── 提取材料 ──

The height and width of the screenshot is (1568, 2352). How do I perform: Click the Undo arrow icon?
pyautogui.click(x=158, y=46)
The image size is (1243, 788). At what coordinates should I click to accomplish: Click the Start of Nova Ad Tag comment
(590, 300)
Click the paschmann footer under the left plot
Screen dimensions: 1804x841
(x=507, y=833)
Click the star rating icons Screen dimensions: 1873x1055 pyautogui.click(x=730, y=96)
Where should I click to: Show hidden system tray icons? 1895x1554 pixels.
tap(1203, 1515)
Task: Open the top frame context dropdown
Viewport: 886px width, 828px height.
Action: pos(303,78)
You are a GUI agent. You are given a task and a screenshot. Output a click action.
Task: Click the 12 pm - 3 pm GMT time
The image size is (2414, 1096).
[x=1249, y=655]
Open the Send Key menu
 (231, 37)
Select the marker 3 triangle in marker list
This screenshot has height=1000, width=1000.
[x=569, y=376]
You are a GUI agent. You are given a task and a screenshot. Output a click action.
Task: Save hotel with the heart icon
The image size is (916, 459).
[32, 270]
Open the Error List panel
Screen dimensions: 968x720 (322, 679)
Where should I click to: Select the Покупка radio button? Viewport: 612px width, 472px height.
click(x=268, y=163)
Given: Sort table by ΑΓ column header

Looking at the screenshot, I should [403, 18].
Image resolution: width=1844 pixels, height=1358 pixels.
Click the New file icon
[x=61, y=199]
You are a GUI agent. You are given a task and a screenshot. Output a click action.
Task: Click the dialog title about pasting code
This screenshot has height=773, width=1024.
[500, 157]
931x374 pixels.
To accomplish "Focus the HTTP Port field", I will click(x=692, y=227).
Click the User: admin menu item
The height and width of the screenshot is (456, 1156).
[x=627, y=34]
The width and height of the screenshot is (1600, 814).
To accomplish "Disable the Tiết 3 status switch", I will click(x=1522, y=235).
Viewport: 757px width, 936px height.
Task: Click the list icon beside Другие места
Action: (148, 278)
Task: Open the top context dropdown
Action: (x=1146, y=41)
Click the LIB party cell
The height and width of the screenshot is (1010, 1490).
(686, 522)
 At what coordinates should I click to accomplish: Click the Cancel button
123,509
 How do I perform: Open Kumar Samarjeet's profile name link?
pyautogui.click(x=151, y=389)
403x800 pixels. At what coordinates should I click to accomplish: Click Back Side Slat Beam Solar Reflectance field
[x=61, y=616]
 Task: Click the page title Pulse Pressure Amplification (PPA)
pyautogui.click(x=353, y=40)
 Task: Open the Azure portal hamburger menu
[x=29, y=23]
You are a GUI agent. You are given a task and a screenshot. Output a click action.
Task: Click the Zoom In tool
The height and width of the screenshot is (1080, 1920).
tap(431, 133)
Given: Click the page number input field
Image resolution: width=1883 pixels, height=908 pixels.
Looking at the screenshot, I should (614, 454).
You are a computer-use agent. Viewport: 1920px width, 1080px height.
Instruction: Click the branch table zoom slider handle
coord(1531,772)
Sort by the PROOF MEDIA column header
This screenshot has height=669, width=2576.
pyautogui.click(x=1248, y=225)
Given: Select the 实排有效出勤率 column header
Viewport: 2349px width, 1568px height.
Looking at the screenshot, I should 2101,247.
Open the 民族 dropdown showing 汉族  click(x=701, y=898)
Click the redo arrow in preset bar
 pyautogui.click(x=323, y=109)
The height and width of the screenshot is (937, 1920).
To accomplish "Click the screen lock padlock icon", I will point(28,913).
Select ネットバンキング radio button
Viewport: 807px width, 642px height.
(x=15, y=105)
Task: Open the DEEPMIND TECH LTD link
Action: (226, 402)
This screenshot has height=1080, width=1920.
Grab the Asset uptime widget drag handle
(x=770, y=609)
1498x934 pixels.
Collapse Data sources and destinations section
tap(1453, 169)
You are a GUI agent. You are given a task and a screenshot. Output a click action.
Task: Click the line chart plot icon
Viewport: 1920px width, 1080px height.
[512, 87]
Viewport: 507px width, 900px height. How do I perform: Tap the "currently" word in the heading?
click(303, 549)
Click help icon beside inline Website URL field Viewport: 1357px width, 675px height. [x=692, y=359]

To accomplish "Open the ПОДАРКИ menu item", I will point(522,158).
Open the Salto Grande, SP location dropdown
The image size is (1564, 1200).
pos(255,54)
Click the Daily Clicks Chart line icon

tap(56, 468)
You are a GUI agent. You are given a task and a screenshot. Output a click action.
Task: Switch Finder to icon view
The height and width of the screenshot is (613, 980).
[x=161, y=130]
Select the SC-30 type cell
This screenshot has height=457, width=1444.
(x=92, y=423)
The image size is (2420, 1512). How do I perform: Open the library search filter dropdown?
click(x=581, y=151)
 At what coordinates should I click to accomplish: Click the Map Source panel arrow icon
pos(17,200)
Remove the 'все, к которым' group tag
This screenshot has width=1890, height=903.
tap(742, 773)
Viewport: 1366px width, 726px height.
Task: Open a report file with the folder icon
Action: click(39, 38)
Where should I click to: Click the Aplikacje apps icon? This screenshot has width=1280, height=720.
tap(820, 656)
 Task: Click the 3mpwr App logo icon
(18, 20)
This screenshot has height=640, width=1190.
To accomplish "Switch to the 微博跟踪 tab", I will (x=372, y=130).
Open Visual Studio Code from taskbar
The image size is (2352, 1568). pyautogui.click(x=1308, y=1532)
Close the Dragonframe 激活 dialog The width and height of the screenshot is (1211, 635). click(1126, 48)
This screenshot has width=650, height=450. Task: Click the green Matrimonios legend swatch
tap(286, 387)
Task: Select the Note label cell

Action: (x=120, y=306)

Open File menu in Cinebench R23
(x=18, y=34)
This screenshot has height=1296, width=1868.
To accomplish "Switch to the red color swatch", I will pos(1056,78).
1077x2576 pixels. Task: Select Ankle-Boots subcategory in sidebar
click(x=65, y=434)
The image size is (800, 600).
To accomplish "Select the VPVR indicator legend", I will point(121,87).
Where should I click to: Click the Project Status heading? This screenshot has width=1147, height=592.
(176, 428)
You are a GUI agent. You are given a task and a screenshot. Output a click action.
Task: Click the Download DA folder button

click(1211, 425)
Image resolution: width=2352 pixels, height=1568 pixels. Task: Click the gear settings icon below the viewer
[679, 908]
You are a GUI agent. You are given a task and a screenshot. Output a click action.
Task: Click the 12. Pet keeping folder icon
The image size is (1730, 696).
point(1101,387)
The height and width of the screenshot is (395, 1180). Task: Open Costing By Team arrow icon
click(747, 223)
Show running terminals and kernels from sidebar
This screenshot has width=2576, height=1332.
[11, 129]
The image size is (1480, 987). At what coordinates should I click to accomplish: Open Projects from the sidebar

───

(任务说明)
改写上述全部材料，将每处“GUI agent”换成“UI agent”，其余内容一律保持原样。

(完整答案)
The height and width of the screenshot is (1568, 2352). How do I perform: Click the Undo arrow icon?
pyautogui.click(x=158, y=46)
The image size is (1243, 788). At what coordinates should I click to accomplish: Click the Start of Nova Ad Tag comment
(590, 300)
Click the paschmann footer under the left plot
Screen dimensions: 1804x841
(x=507, y=833)
Click the star rating icons Screen dimensions: 1873x1055 pyautogui.click(x=730, y=96)
Where should I click to: Show hidden system tray icons? 1895x1554 pixels.
tap(1203, 1515)
Task: Open the top frame context dropdown
Viewport: 886px width, 828px height.
Action: pos(303,78)
You are a UI agent. You are given a task and a screenshot. Output a click action.
Task: Click the 12 pm - 3 pm GMT time
The image size is (2414, 1096).
[x=1249, y=655]
Open the Send Key menu
 (231, 37)
Select the marker 3 triangle in marker list
This screenshot has height=1000, width=1000.
[x=569, y=376]
You are a UI agent. You are given a task and a screenshot. Output a click action.
Task: Save hotel with the heart icon
The image size is (916, 459).
[32, 270]
Open the Error List panel
Screen dimensions: 968x720 (322, 679)
Where should I click to: Select the Покупка radio button? Viewport: 612px width, 472px height.
click(x=268, y=163)
Given: Sort table by ΑΓ column header

Looking at the screenshot, I should [403, 18].
Image resolution: width=1844 pixels, height=1358 pixels.
Click the New file icon
[x=61, y=199]
You are a UI agent. You are given a task and a screenshot. Output a click action.
Task: Click the dialog title about pasting code
This screenshot has height=773, width=1024.
[500, 157]
931x374 pixels.
To accomplish "Focus the HTTP Port field", I will click(x=692, y=227).
Click the User: admin menu item
The height and width of the screenshot is (456, 1156).
[x=627, y=34]
The width and height of the screenshot is (1600, 814).
To accomplish "Disable the Tiết 3 status switch", I will click(x=1522, y=235).
Viewport: 757px width, 936px height.
Task: Click the list icon beside Другие места
Action: (148, 278)
Task: Open the top context dropdown
Action: (x=1146, y=41)
Click the LIB party cell
The height and width of the screenshot is (1010, 1490).
(686, 522)
 At what coordinates should I click to accomplish: Click the Cancel button
123,509
 How do I perform: Open Kumar Samarjeet's profile name link?
pyautogui.click(x=151, y=389)
403x800 pixels. At what coordinates should I click to accomplish: Click Back Side Slat Beam Solar Reflectance field
[x=61, y=616]
 Task: Click the page title Pulse Pressure Amplification (PPA)
pyautogui.click(x=353, y=40)
 Task: Open the Azure portal hamburger menu
[x=29, y=23]
You are a UI agent. You are given a task and a screenshot. Output a click action.
Task: Click the Zoom In tool
The height and width of the screenshot is (1080, 1920).
tap(431, 133)
Given: Click the page number input field
Image resolution: width=1883 pixels, height=908 pixels.
Looking at the screenshot, I should (614, 454).
You are a computer-use agent. Viewport: 1920px width, 1080px height.
Instruction: Click the branch table zoom slider handle
coord(1531,772)
Sort by the PROOF MEDIA column header
This screenshot has height=669, width=2576.
pyautogui.click(x=1248, y=225)
Given: Select the 实排有效出勤率 column header
Viewport: 2349px width, 1568px height.
Looking at the screenshot, I should 2101,247.
Open the 民族 dropdown showing 汉族  click(x=701, y=898)
Click the redo arrow in preset bar
 pyautogui.click(x=323, y=109)
The height and width of the screenshot is (937, 1920).
To accomplish "Click the screen lock padlock icon", I will point(28,913).
Select ネットバンキング radio button
Viewport: 807px width, 642px height.
(x=15, y=105)
Task: Open the DEEPMIND TECH LTD link
Action: (226, 402)
This screenshot has height=1080, width=1920.
Grab the Asset uptime widget drag handle
(x=770, y=609)
1498x934 pixels.
Collapse Data sources and destinations section
tap(1453, 169)
You are a UI agent. You are given a task and a screenshot. Output a click action.
Task: Click the line chart plot icon
Viewport: 1920px width, 1080px height.
[512, 87]
Viewport: 507px width, 900px height. How do I perform: Tap the "currently" word in the heading?
click(303, 549)
Click help icon beside inline Website URL field Viewport: 1357px width, 675px height. [x=692, y=359]

To accomplish "Open the ПОДАРКИ menu item", I will point(522,158).
Open the Salto Grande, SP location dropdown
The image size is (1564, 1200).
pos(255,54)
Click the Daily Clicks Chart line icon

tap(56, 468)
You are a UI agent. You are given a task and a screenshot. Output a click action.
Task: Switch Finder to icon view
The height and width of the screenshot is (613, 980).
[x=161, y=130]
Select the SC-30 type cell
This screenshot has height=457, width=1444.
(x=92, y=423)
The image size is (2420, 1512). How do I perform: Open the library search filter dropdown?
click(x=581, y=151)
 At what coordinates should I click to accomplish: Click the Map Source panel arrow icon
pos(17,200)
Remove the 'все, к которым' group tag
This screenshot has width=1890, height=903.
tap(742, 773)
Viewport: 1366px width, 726px height.
Task: Open a report file with the folder icon
Action: click(39, 38)
Where should I click to: Click the Aplikacje apps icon? This screenshot has width=1280, height=720.
tap(820, 656)
 Task: Click the 3mpwr App logo icon
(18, 20)
This screenshot has height=640, width=1190.
To accomplish "Switch to the 微博跟踪 tab", I will (x=372, y=130).
Open Visual Studio Code from taskbar
The image size is (2352, 1568). pyautogui.click(x=1308, y=1532)
Close the Dragonframe 激活 dialog The width and height of the screenshot is (1211, 635). click(1126, 48)
This screenshot has width=650, height=450. Task: Click the green Matrimonios legend swatch
tap(286, 387)
Task: Select the Note label cell

Action: (x=120, y=306)

Open File menu in Cinebench R23
(x=18, y=34)
This screenshot has height=1296, width=1868.
To accomplish "Switch to the red color swatch", I will pos(1056,78).
1077x2576 pixels. Task: Select Ankle-Boots subcategory in sidebar
click(x=65, y=434)
The image size is (800, 600).
To accomplish "Select the VPVR indicator legend", I will point(121,87).
Where should I click to: Click the Project Status heading? This screenshot has width=1147, height=592.
(176, 428)
You are a UI agent. You are given a task and a screenshot. Output a click action.
Task: Click the Download DA folder button

click(1211, 425)
Image resolution: width=2352 pixels, height=1568 pixels. Task: Click the gear settings icon below the viewer
[679, 908]
You are a UI agent. You are given a task and a screenshot. Output a click action.
Task: Click the 12. Pet keeping folder icon
The image size is (1730, 696).
point(1101,387)
The height and width of the screenshot is (395, 1180). Task: Open Costing By Team arrow icon
click(747, 223)
Show running terminals and kernels from sidebar
This screenshot has width=2576, height=1332.
[11, 129]
The image size is (1480, 987). At what coordinates should I click to accomplish: Open Projects from the sidebar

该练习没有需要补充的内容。